I think we might have to take it with a pinch of salt until they actually detect it. Stories of a ninth planet (or a tenth before Pluto was demoted) have come up periodically but the thing I find not entirely convincing is that one of the furthest objects detected in the solar system is Sedna, which has a similarly egg-shaped orbit and was imaged at a distance roughly as far away as the hypothetical ninth planet.
So how can they image an object as small as Sedna (roughly 700 miles in diametre) but so far not have spotted a planet the size of Neptune orbiting at roughly the same distance?
They' ve been looking for it for nearly a century The Pits ! Ever since they discovered Pluto and realised Pluto was nowhere near massive enough to account for Neptune's orbital perturbations they've been looking for a "planet X". Then they found that Neptune is not after all affected by any perturbations and the idea that was had been the result of miscalculations.
Now they're saying that something massive must be perturbing the orbit of far-flung objects in the outer Kuipper Belt or Oort cloud. So there might be another planet way out there but they're also saying there might be an alternative explanation so we can't be sure of anything until they actually spot it.
Probably because space is quite large and a planet the size of Neptune is relitively small. I bet it's like looking for a needle in a hay stack if the needle is microscopic, the hay stack is the size of Asia, and you have to do it at night with no flashlight.
If the planet were dark it would be nearly invisible against the blackness of space. Depending upon its makeup, particularly that of its core, it might be only a few degrees Kelvin, making even thermal imaging almost impossible.
I doubt that they have been able to calculate the orbital plane it would occupy. You cannot assume it to be the same as that of the other planets. That far out, it could be a "captured" planet, which would make virtually any orbital plane possible, further complicating the actual finding of the planet.

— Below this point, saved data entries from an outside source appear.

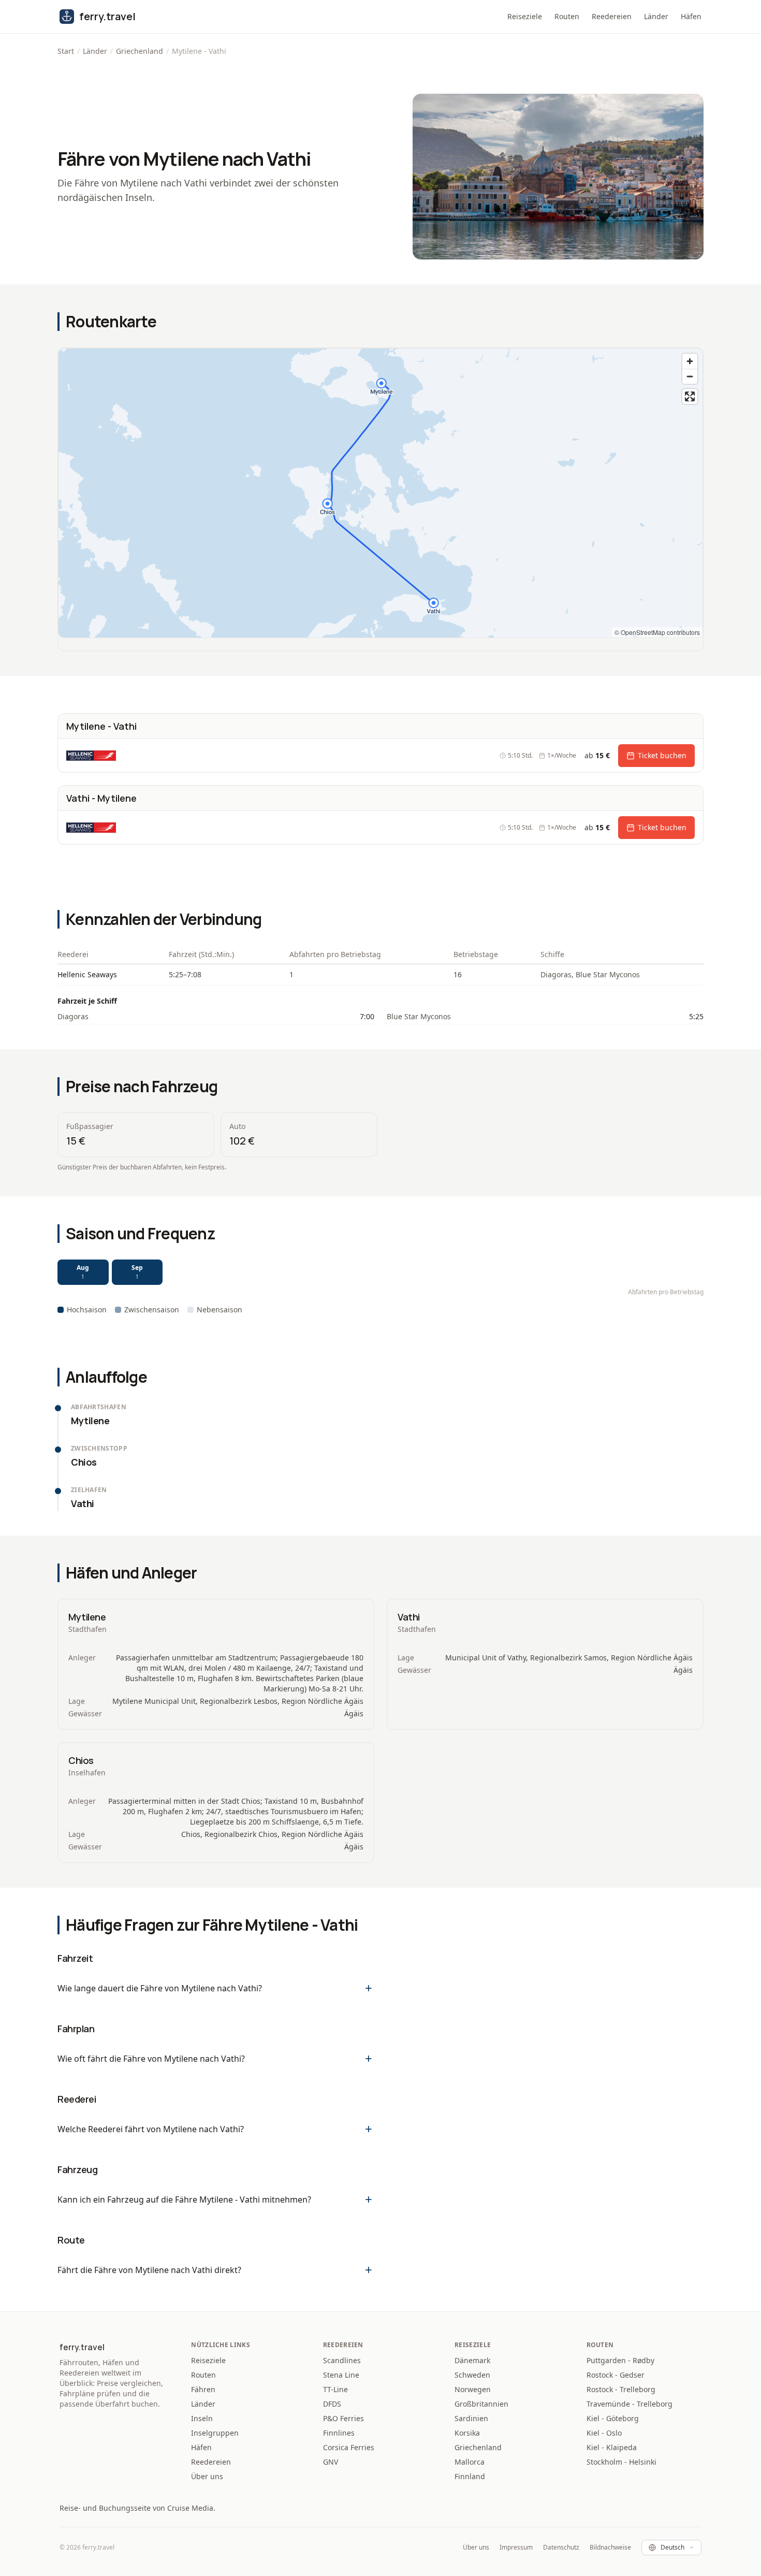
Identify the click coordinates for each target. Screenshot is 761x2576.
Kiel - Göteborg (613, 2418)
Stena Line (341, 2375)
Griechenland (139, 51)
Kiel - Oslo (604, 2433)
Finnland (470, 2476)
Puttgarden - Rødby (620, 2360)
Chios (81, 1760)
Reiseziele (524, 16)
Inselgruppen (215, 2433)
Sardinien (471, 2418)
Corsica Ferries (348, 2447)
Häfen (691, 16)
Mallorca (470, 2462)
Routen (566, 16)
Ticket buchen (662, 755)
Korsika (467, 2433)
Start (65, 51)
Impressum (516, 2547)
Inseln (202, 2418)
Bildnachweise (610, 2547)
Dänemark (472, 2360)
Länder (656, 16)
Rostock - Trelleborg (621, 2389)
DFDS (332, 2404)
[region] (380, 493)
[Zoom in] (689, 361)
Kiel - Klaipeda (612, 2447)
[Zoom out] (689, 376)
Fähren (203, 2389)
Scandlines (342, 2360)
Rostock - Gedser (616, 2375)
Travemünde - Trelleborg (629, 2404)
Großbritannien (481, 2404)
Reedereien (612, 16)
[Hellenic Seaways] (91, 755)
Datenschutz (561, 2547)
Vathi (409, 1617)
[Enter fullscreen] (689, 396)
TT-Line (335, 2389)
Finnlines (339, 2433)
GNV (330, 2462)
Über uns (207, 2476)
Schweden (472, 2375)
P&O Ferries (343, 2418)
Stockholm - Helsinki (621, 2462)
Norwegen (473, 2389)
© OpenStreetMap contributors (657, 632)
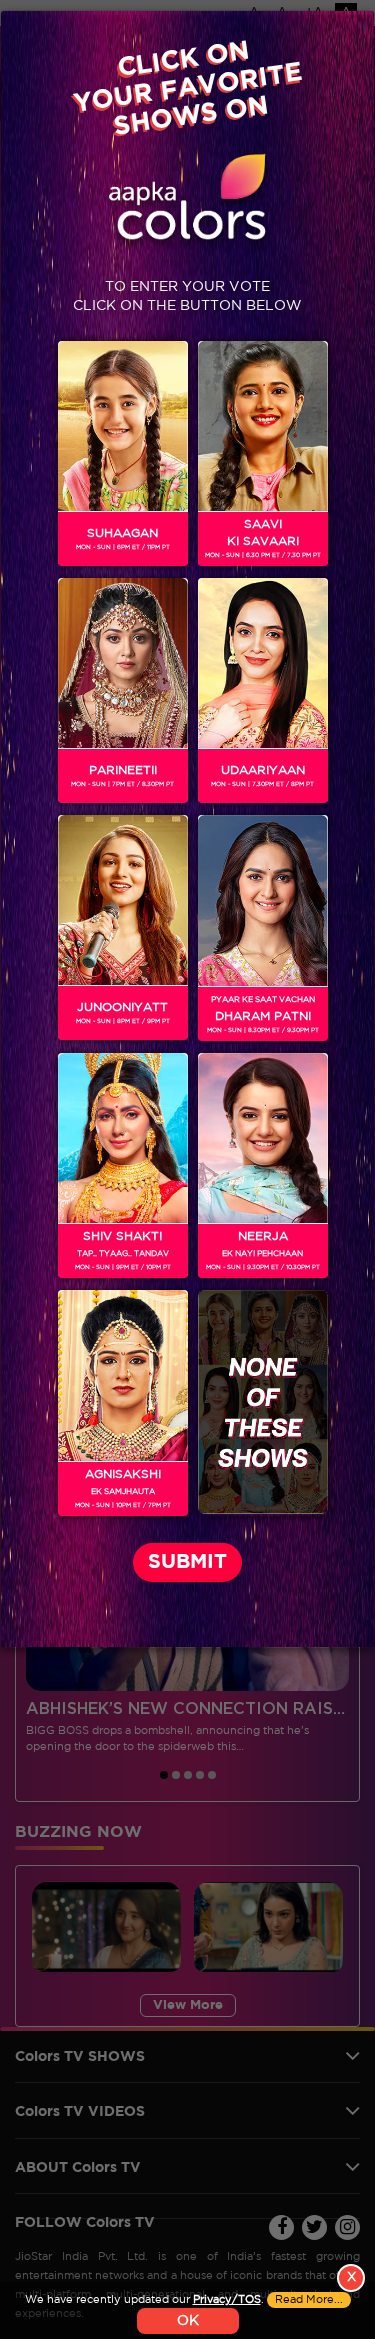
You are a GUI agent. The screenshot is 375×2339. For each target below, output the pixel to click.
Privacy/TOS (227, 2300)
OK (188, 2321)
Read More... (309, 2300)
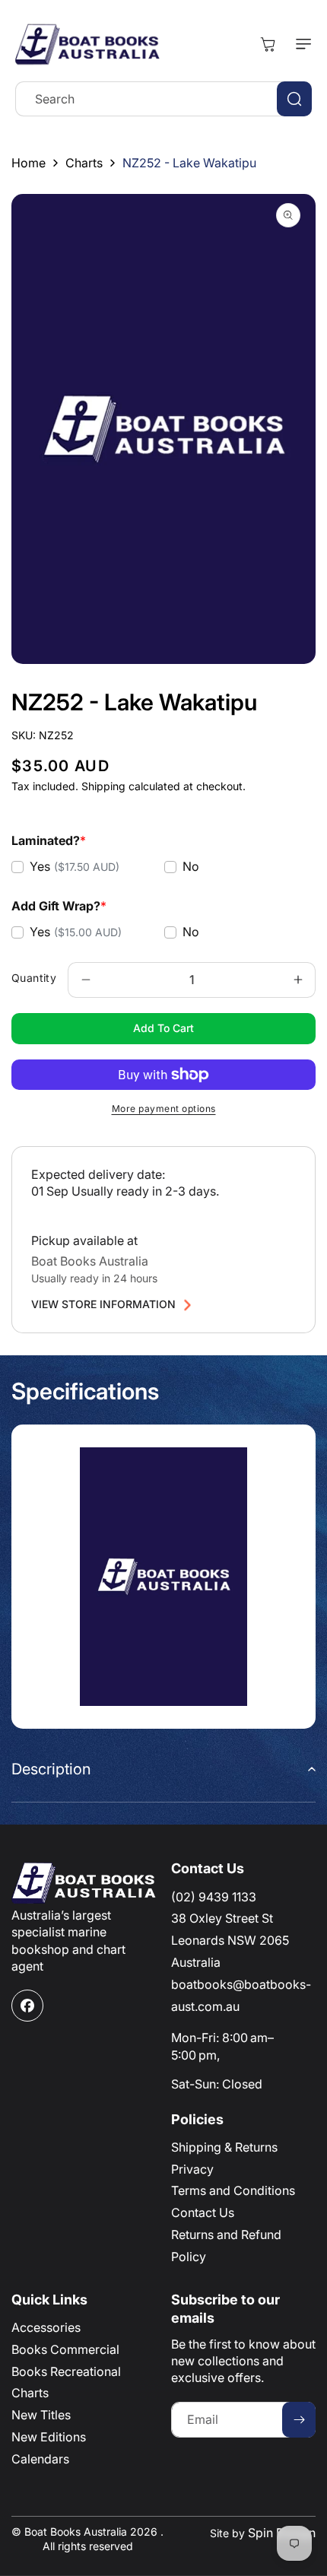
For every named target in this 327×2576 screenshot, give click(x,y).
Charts (84, 162)
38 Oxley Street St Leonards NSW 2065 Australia (230, 1940)
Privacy (192, 2169)
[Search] (294, 98)
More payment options (164, 1108)
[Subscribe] (299, 2420)
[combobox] (163, 99)
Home (28, 162)
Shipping (103, 786)
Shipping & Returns (224, 2147)
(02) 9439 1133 (213, 1896)
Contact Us (202, 2212)
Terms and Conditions (233, 2190)
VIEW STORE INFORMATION (103, 1304)
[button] (300, 44)
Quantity (33, 977)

I don't care how dark, or cold, or how long it takes to orbit. If they come out and announce that we've got another planet in our Solar System then we as humans can just throw our hands up and say we don't know jack-shit about Space.
OK so they have made an off the cuff calculation of how long it would take to orbit the Sun, if in fact planet 9 is really there. Who knows, but it's still fascinating.
If it is a captured planet, which system is it captured from ? How far away is the nearest solar system ? I can understand captured moons within our solar system , or comets/asteroids being flung out of orbit. Even planets being flung out of solar systems. But they just lurk out in interstellar space, it's a very long way from here to anywhere out there.
Or if it does exist it could be a planet that originated for closer to the sun but was flung out onto the outer edges of the solar system early on in its history by the gravitational tug-of-war of the cosmic dance of its two giants Jupiter and Saturn.
With more mass than everything else combined (apart from the sun itself) it's Jupiter that decides what happens in the solar system. Drawing stuff in, pushing it out, and prime architect of planet migration.
Just as a complete aside, there was an interview with an astrophysicist on R4 the other day who was asked "if the universe is expanding what is it expanding in to". His/her answer was, "nothing". I got mildly annoyed as for something to expand it must have something to expand in to. The universe we are in can't just exist in glorious isolation, outside of which there is nothing.
I suppose it avoid the question of whether there is a god/God.